Man könnte das nun ohne allzu große Verrenkungen für uns und heute ausschmücken. Zugegeben, darin spiegelt sich durchaus meine eigene Tradition und Prägung und manche Diskussion, die mir tatsächlich auch im 21. Jahrhundert noch begegnet – für die allermeisten Kirchenmenschen spielt das womöglich kaum noch eine Rolle. Jedenfalls könnte der Text 2.000 Jahre später lauten: Befasst euch nicht damit, wie die Welt wurde, was sie ist oder wie sie funktioniert. Anhand der Mythen über ihre Entstehung und ihre natürlichen Gesetze zu diskutieren, bringt nichts als Ärger. Denn diese Erzählung von der Schöpfung will darüber gar nichts (oder nur etwas im Rahmen ihrer Möglichkeiten) sagen. Die Entstehung des Universums kann die Bibel nicht erklären, sondern das tut zum Beispiel das kosmologische Standardmodell. Man könnte daher sagen: Überlasst das bitte den (Natur-)Wissenschaftler:innen, die sich damit auskennen.
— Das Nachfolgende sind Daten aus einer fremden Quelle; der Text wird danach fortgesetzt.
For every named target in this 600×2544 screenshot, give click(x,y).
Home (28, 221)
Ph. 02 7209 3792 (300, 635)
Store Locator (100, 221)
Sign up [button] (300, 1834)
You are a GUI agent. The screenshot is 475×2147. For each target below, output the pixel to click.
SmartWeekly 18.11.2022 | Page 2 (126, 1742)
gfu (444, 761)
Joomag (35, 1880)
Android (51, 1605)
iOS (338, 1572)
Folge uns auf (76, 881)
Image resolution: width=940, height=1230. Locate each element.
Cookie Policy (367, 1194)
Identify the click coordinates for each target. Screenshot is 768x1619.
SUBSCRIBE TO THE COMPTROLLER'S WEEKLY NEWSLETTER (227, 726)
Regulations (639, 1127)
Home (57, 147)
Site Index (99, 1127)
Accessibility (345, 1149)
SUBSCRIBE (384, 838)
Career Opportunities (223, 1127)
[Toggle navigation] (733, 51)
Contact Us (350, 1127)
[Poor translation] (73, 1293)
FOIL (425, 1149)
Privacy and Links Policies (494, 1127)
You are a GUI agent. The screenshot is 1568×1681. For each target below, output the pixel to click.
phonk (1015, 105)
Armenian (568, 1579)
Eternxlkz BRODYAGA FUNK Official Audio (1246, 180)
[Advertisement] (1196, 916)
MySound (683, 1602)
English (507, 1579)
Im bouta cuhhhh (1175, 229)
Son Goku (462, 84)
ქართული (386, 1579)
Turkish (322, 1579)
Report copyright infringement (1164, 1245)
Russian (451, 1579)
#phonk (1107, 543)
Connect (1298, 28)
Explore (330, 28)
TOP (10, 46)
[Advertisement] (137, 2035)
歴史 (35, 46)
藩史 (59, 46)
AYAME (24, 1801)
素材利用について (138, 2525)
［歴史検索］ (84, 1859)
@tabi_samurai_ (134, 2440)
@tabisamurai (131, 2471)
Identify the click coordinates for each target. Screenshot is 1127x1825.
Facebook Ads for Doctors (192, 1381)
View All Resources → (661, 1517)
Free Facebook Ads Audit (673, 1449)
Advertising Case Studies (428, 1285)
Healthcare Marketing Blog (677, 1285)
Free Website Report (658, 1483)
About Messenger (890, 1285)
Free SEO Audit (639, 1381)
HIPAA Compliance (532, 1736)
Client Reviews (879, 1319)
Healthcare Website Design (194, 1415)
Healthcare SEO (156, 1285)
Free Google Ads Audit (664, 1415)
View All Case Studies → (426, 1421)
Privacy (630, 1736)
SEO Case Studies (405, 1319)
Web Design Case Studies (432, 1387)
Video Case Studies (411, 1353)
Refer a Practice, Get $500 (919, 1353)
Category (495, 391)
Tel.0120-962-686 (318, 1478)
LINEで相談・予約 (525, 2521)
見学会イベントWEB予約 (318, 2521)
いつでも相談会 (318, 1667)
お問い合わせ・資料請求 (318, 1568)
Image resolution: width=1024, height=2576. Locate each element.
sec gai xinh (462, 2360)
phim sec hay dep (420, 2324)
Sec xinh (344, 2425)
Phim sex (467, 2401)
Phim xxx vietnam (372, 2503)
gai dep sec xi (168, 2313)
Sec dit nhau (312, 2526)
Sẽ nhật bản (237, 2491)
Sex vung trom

Der Job von Wissenschaftler:innen ist zwar nicht, alles zu wissen. Aber ihre Aufgabe ist, Wissen von bloßer Meinung zu unterscheiden, Fakten von Fake News abzugrenzen. Dass das manchmal unglaublich schwierig ist, zeigte „Corona“ gerade erst im langen Jahr 2020 sehr eindrücklich. Die allermeisten Kirchen hielten sich erfreulich bedeckt mit Erklärungsversuchen. Aber manche Menschen haben sich bei Demos und in den sozialen Netzen auf die absurdesten Theorien verschworen. Wissen und Meinung zu unterscheiden ist für manche Menschen gelegentlich schwierig.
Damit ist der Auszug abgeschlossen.